The previous sections explained some of the most important concepts for Liferay Portal 6 developers to understand about OSGi and modularity. Now it’s time to put this knowledge to practice by creating and deploying a module.

The module includes a Java class that implements an OSGi service using Declarative Services. The project uses Gradle and Bnd, and can be built and deployed from within a Liferay Workspace.

Here’s the module project’s anatomy:

  • bnd.bnd

  • build.gradle

  • src/main/java/com/liferay/docs/service/MyService.java

On building the module JAR, Bnd generates the module manifest automatically.

Here’s the Java class:

package com.liferay.docs.service;

import org.osgi.service.component.annotations.Activate;
import org.osgi.service.component.annotations.Component;

@Component(
    immediate = true,
    service = MyService.class
)
public class MyService {

    @Activate
    void activate() throws Exception {

        System.out.println("Activating " + this.getDescription());
    }

    public String getDescription() {

        return this.getClass().getSimpleName();
    }

}

It contains these methods:

  • getDescription - returns the class’s name

  • activate - prints the console message Activating MyService. The @Activate annotation signals the OSGi runtime environment to invoke this method on component activation.

The @Component annotation defines the class as an OSGi service component. The following properties specify its details:

  • service=MyService.class - designates the component to be a service component for registering under the type MyService. In this example, the class implements a service of itself. Note, service components typically implement services for interface classes.

  • immediate=true - signals the Service Component Runtime to activate the component immediately after the component’s dependencies are resolved.

The bnd.bnd file is next:

Bundle-SymbolicName: my.service.project
Bundle-Version: 1.0.0

The Bundle-SymbolicName is the arbitrary name for the module. The module’s version value 1.0.0 is appropriate.

Bnd generates the module’s OSGi manifest to the file META-INF/MANIFEST.MF in the module’s JAR. In this project, the JAR is created in the build/libs folder.

The last file to examine is the Gradle build file build.gradle:

dependencies {
    compileOnly group: "org.osgi", name: "org.osgi.service.component.annotations", version: "1.3.0"
}

Since the MyService class uses the @Component annotation, the project depends on the OSGi service component annotations module. The build script is so simple because Liferay Workspace module projects leverage the Workspace’s Gradle build infrastructure.

Although this module project was created in a Liferay Workspace, it can easily be modified to use in other build environments. To keep the focus on what’s most important, it was created in a Liferay Workspace.

Place the project files in a folder under the modules folder (e.g., [Liferay_Workspace]/modules/my.service.project).

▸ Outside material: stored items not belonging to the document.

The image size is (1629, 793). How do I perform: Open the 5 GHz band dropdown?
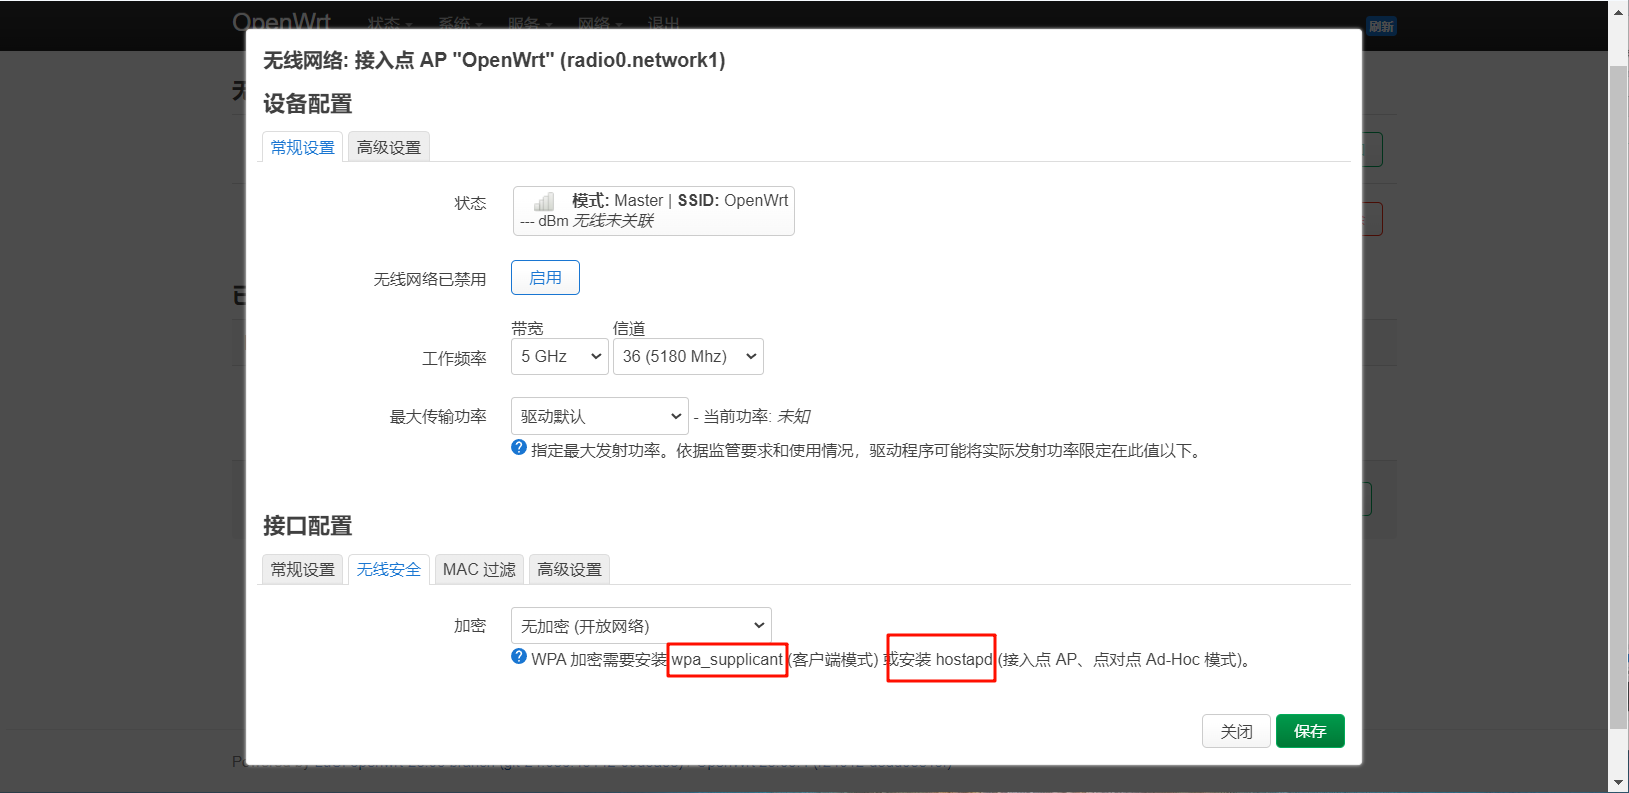(x=559, y=357)
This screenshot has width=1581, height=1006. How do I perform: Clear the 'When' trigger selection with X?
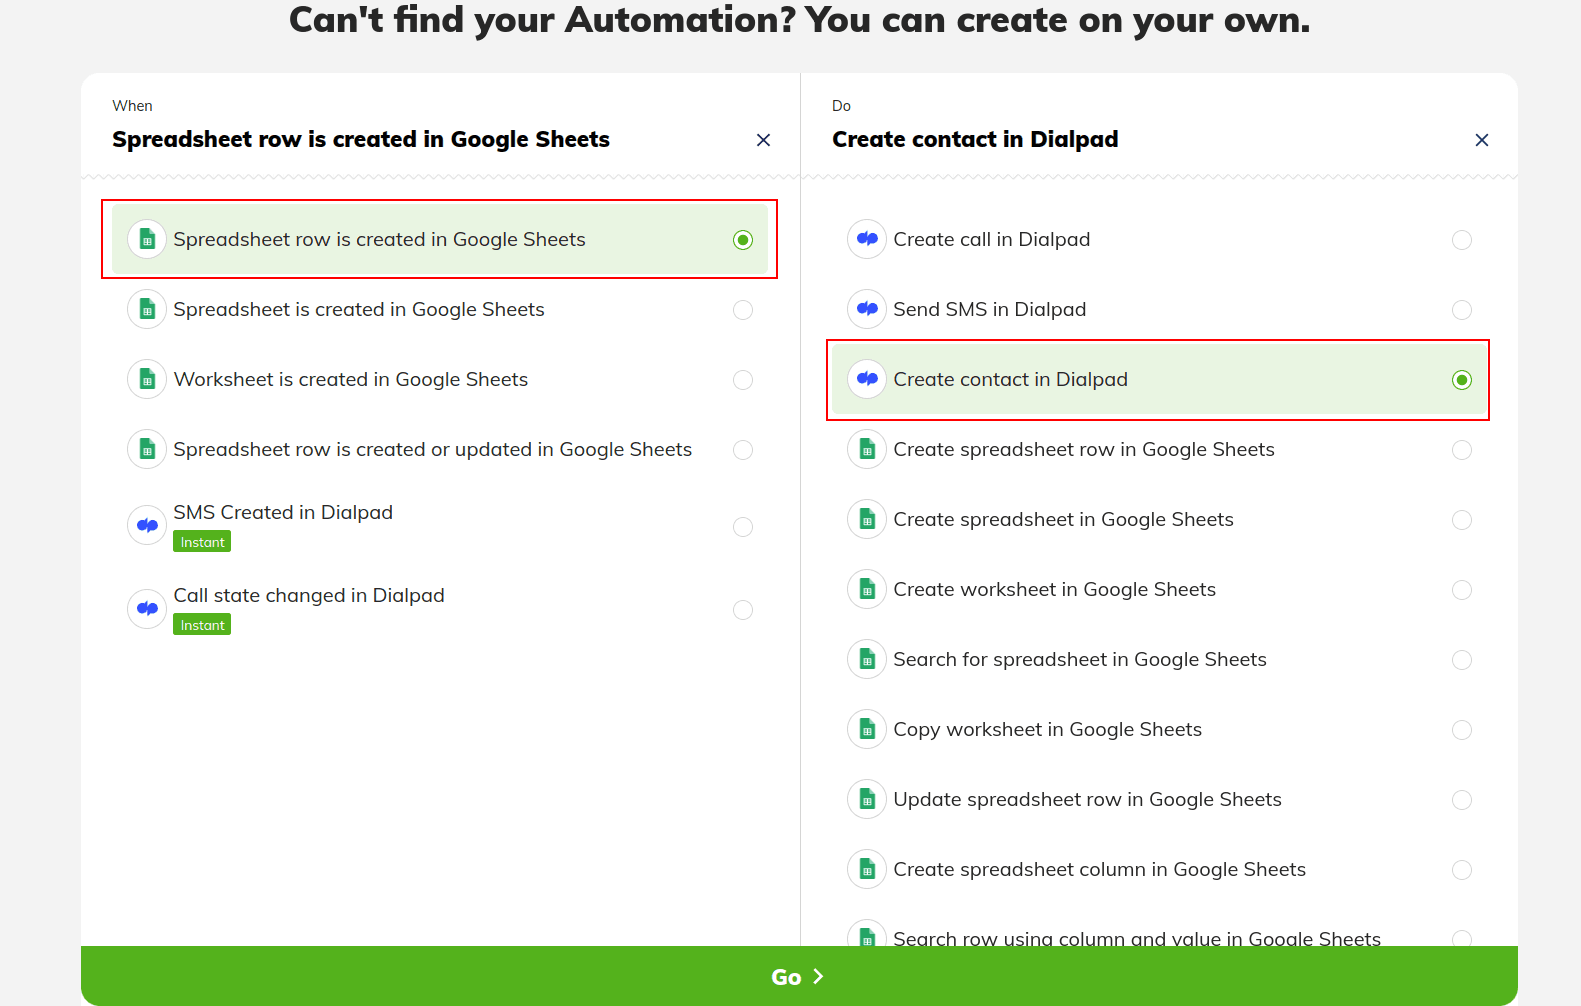coord(763,140)
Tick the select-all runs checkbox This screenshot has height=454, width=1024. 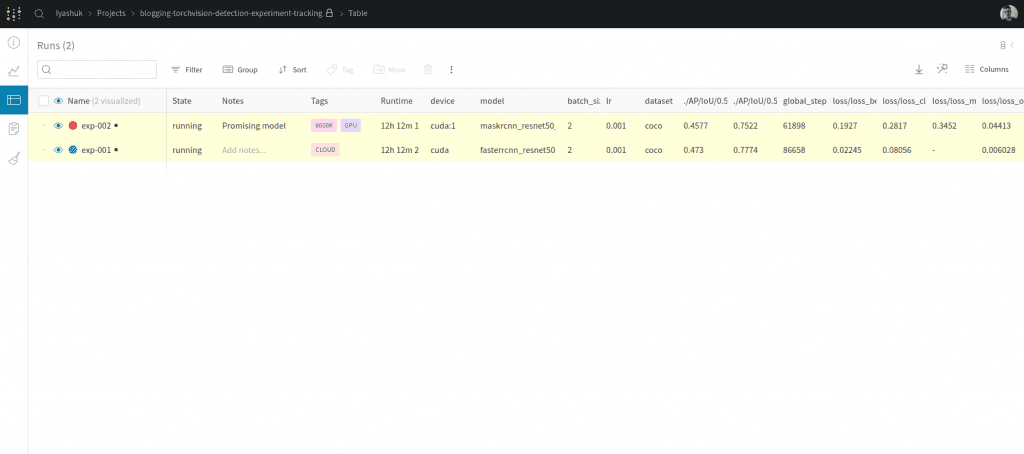43,101

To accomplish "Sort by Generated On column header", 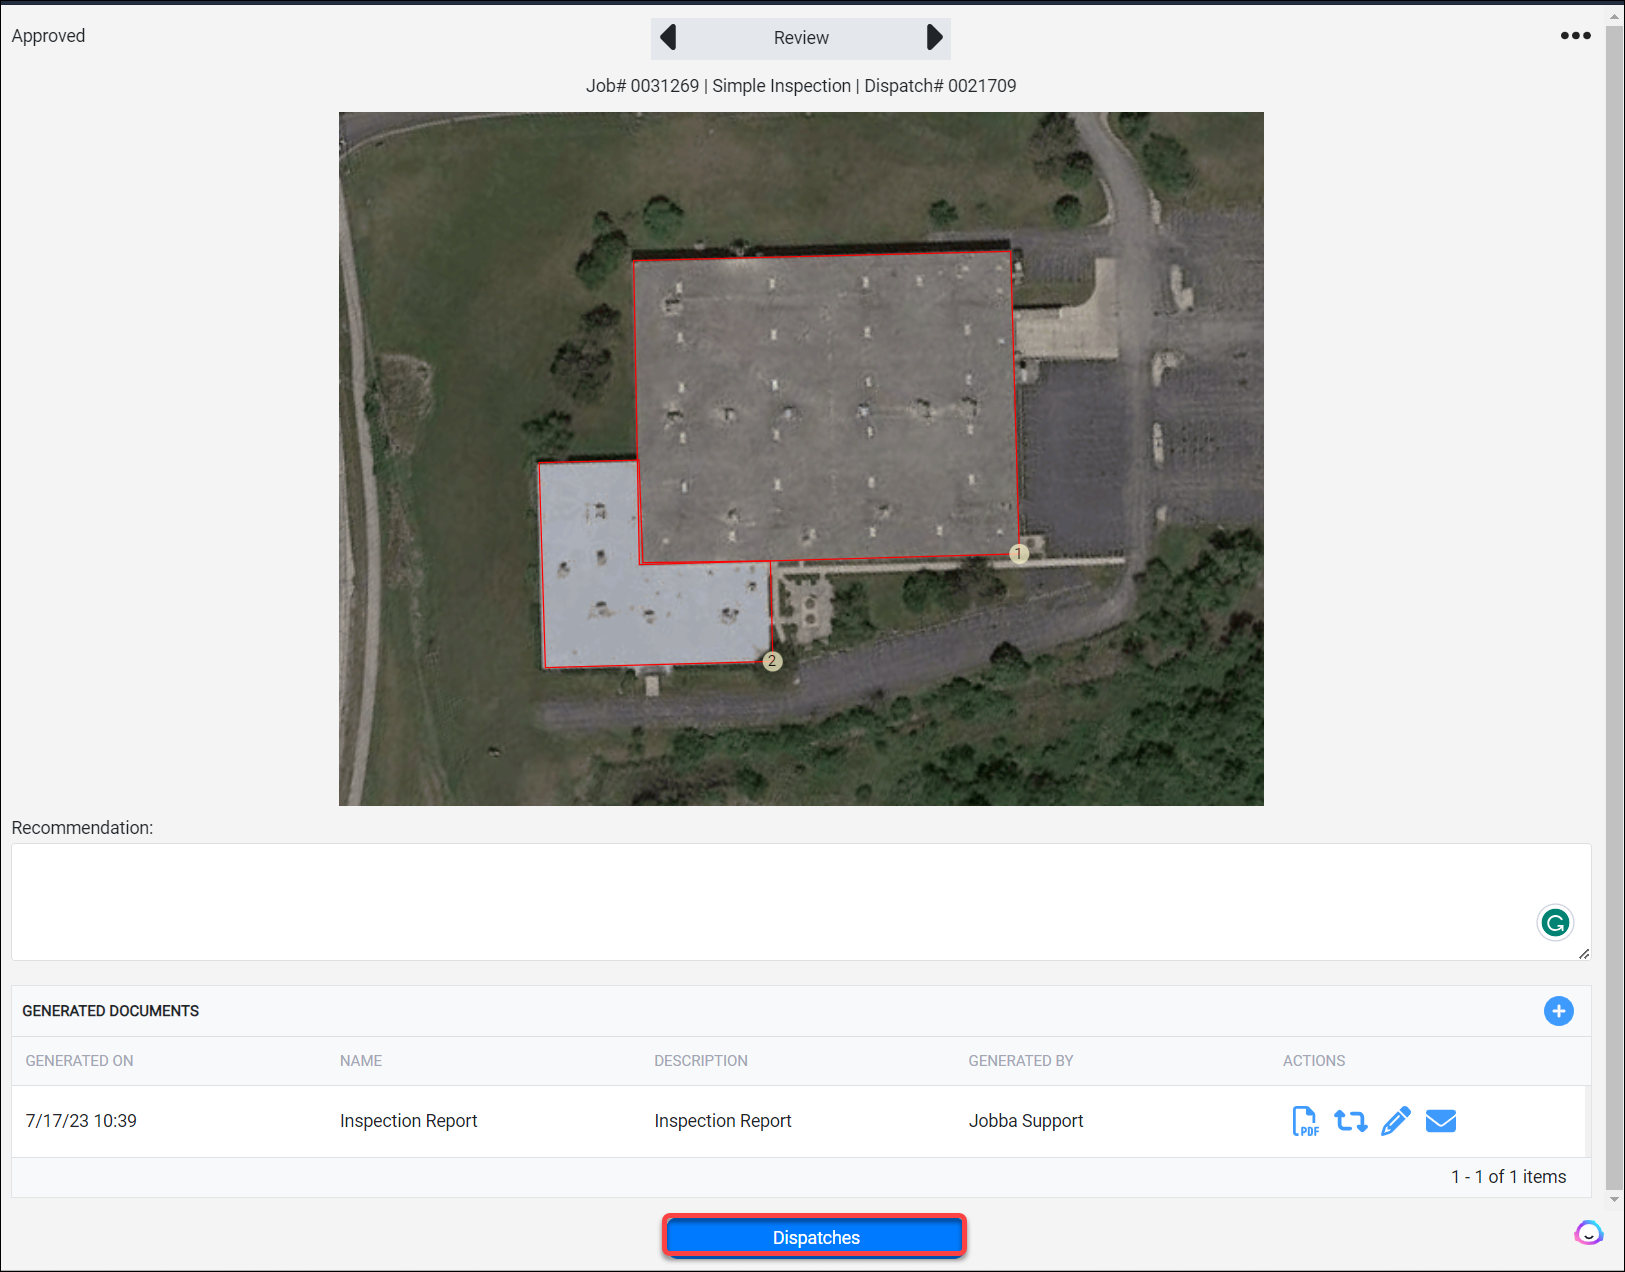I will [x=79, y=1061].
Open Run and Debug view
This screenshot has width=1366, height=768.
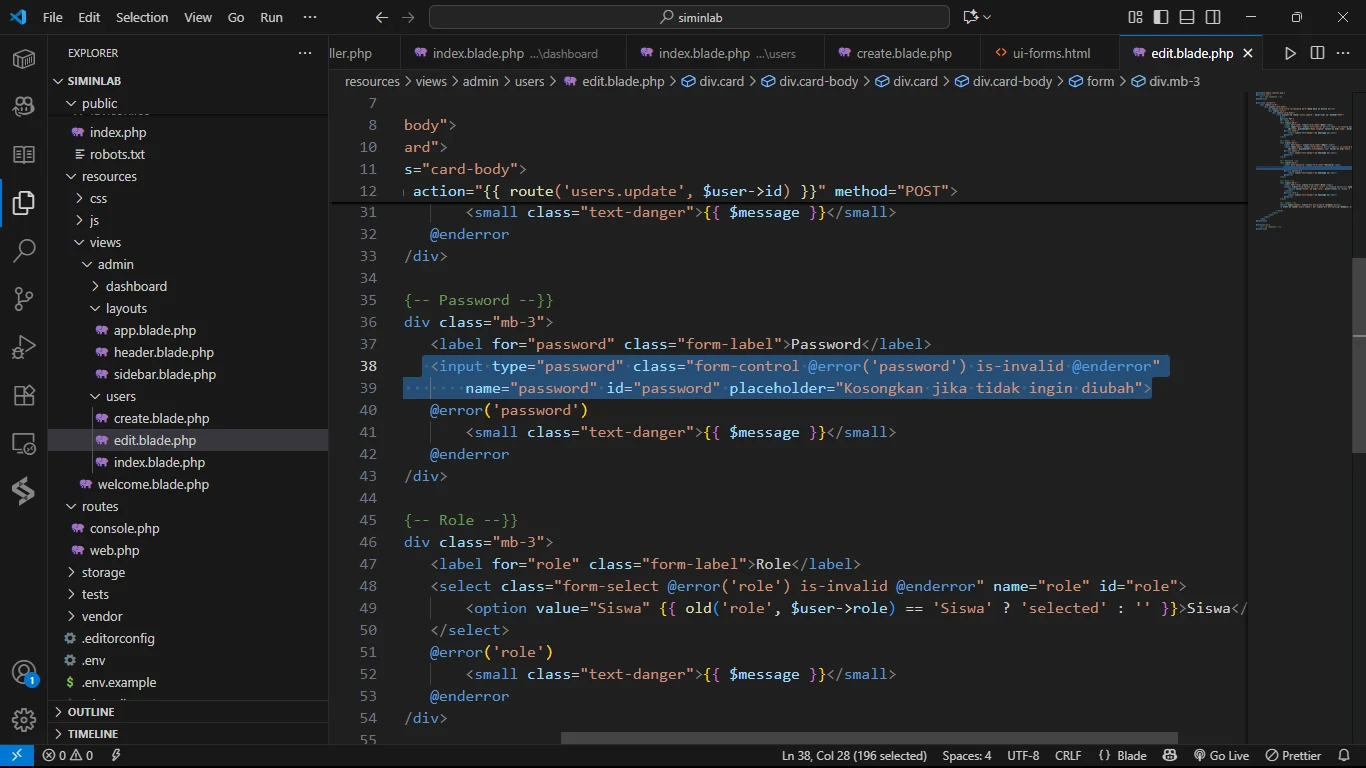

To build the module JAR and deploy it to Liferay DXP, execute the deploy Gradle task:

../../gradlew deploy

On deploying the module, the following message is printed to the server console:

Activating MyService

Congratulations! You’ve successfully built and deployed an OSGi module to Liferay DXP.

Learning More about OSGi

There is much more to learn about developing apps using OSGi. Several resources are listed below and many more abound. To make the best of your time, however, avoid OSGi service articles that explain techniques that are older and more complicated than Declarative Services.

Developers new to OSGi should check out these resources:

Developers ready to dive deep into OSGi should read the OSGi specifications. They’re well-written and provide comprehensive details on all that OSGi offers. The OSGi Alliance OSGi Compendium: Release 6 specifies the following services that Liferay DXP 7.0 leverages extensively.

  • Declarative Services Specification

  • Configuration Admin Service Specification: For modifying deployed bundles. Since Configuration Admin services are already integrated with Declarative Services, however, Liferay developers need not use the low-level API.

  • Metatype Service Specification: For describing attribute types as metadata.